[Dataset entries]
----

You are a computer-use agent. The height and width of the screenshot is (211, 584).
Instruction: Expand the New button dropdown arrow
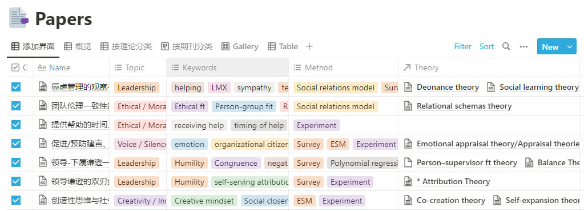(x=570, y=46)
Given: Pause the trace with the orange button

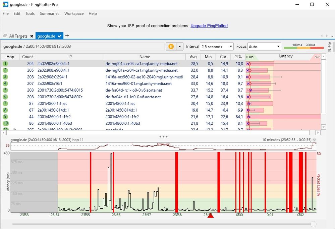Looking at the screenshot, I should tap(171, 47).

----

TASK GOAL
Your output should be exactly the lines of the records above from the one with "Instruction: Expand the" through the last, both ends included, with pictures excluded.

EXERCISE ANSWER
Instruction: Expand the New button dropdown arrow
(x=570, y=46)
Given: Pause the trace with the orange button

Looking at the screenshot, I should tap(171, 47).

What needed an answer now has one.